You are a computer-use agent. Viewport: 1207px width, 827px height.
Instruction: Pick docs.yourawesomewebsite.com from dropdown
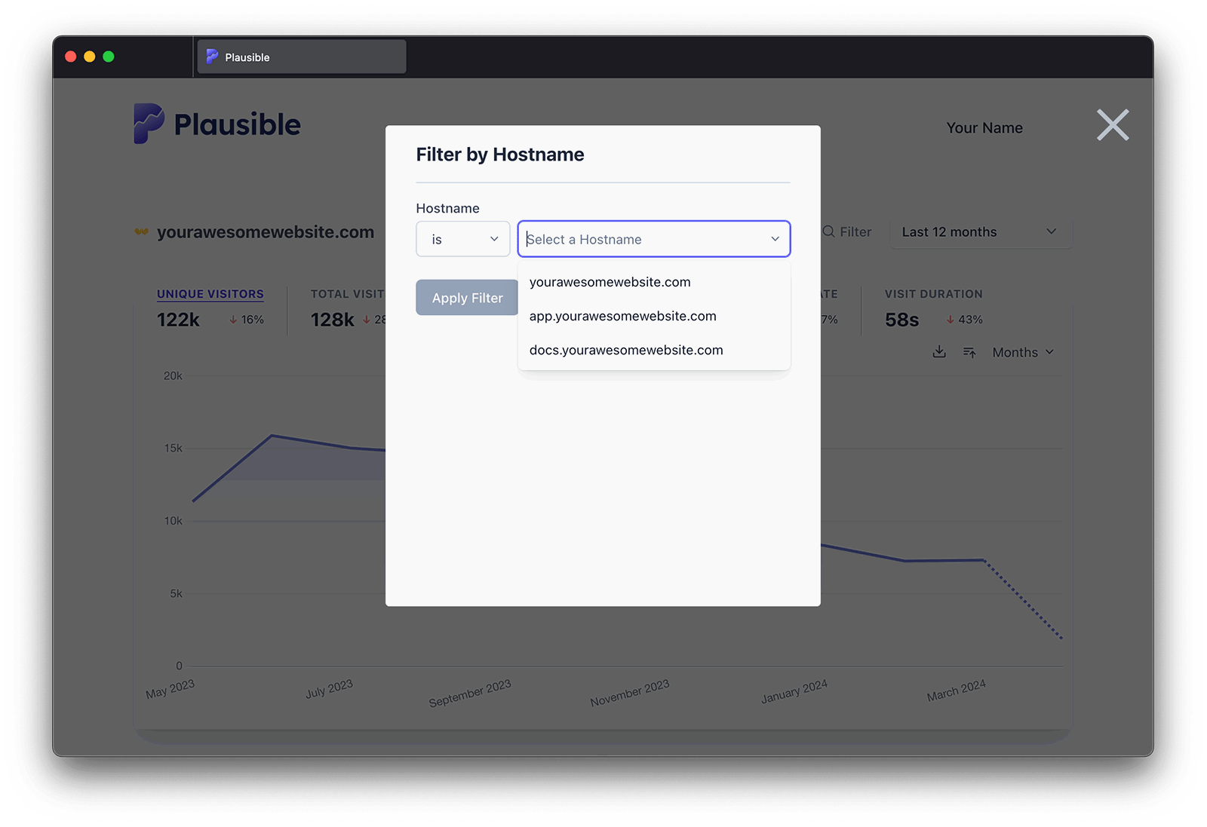pos(625,350)
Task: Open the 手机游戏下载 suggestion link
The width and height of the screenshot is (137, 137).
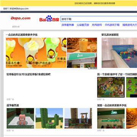Action: click(x=112, y=25)
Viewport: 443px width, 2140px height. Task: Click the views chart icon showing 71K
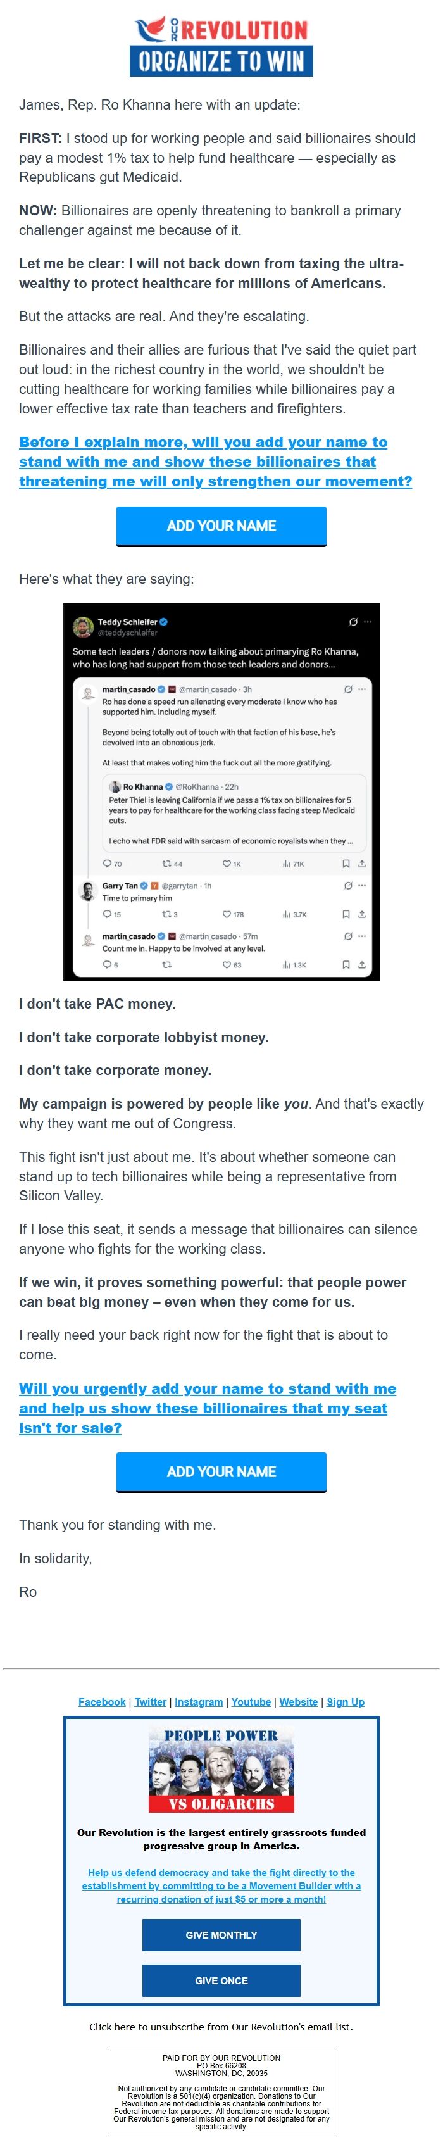(x=286, y=864)
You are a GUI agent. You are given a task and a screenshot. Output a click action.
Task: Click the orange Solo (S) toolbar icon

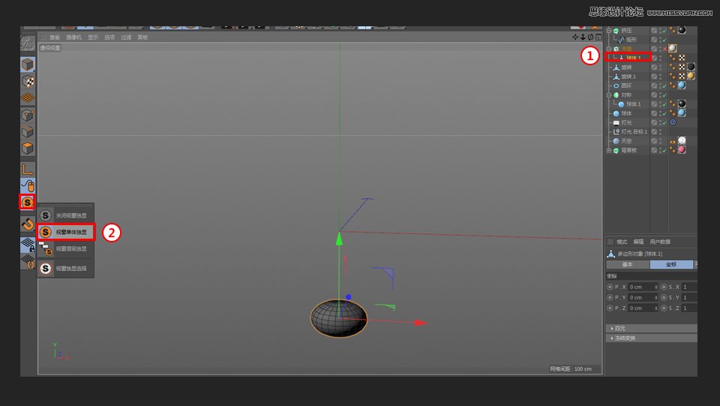pyautogui.click(x=28, y=203)
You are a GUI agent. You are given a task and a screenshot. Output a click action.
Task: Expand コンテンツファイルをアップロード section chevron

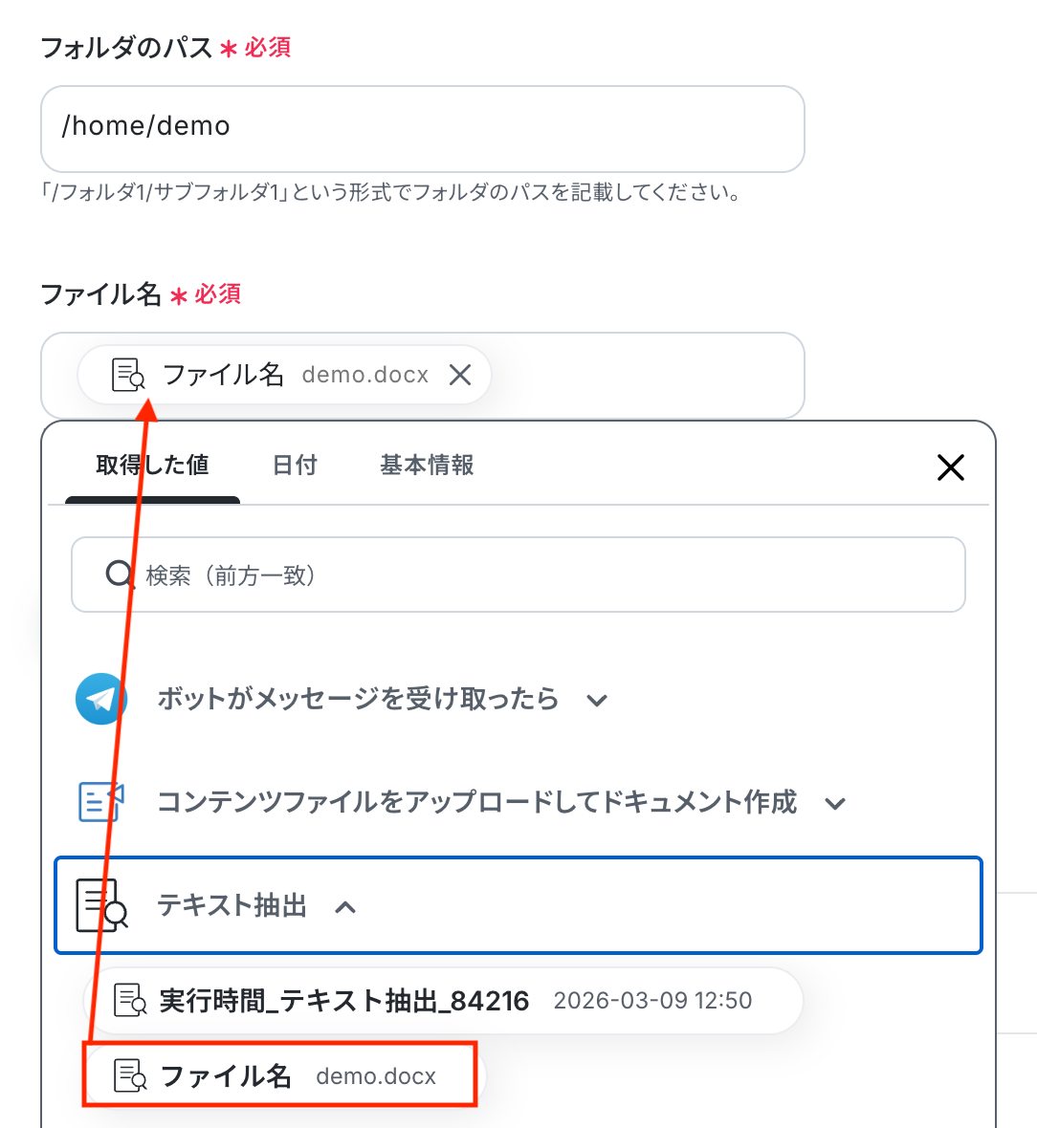835,803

> _Problem_
The reply should consist of the listing restated word for word, with its pictures removed.

> _Solution for this task_
You are a computer-use agent. Viewport: 1207px width, 827px height.
Instruction: Pick docs.yourawesomewebsite.com from dropdown
pos(625,350)
Task: Open the 手机游戏下载 suggestion link
The width and height of the screenshot is (137, 137).
Action: click(x=112, y=25)
Viewport: 443px width, 2140px height. Task: Click the views chart icon showing 71K
(x=286, y=864)
You are a GUI agent. You are given a task and a screenshot. Output a click action.
Task: Click the orange Solo (S) toolbar icon

pyautogui.click(x=28, y=203)
You are a GUI agent. You are given a task and a screenshot. Output a click action.
Task: Expand コンテンツファイルをアップロード section chevron

835,803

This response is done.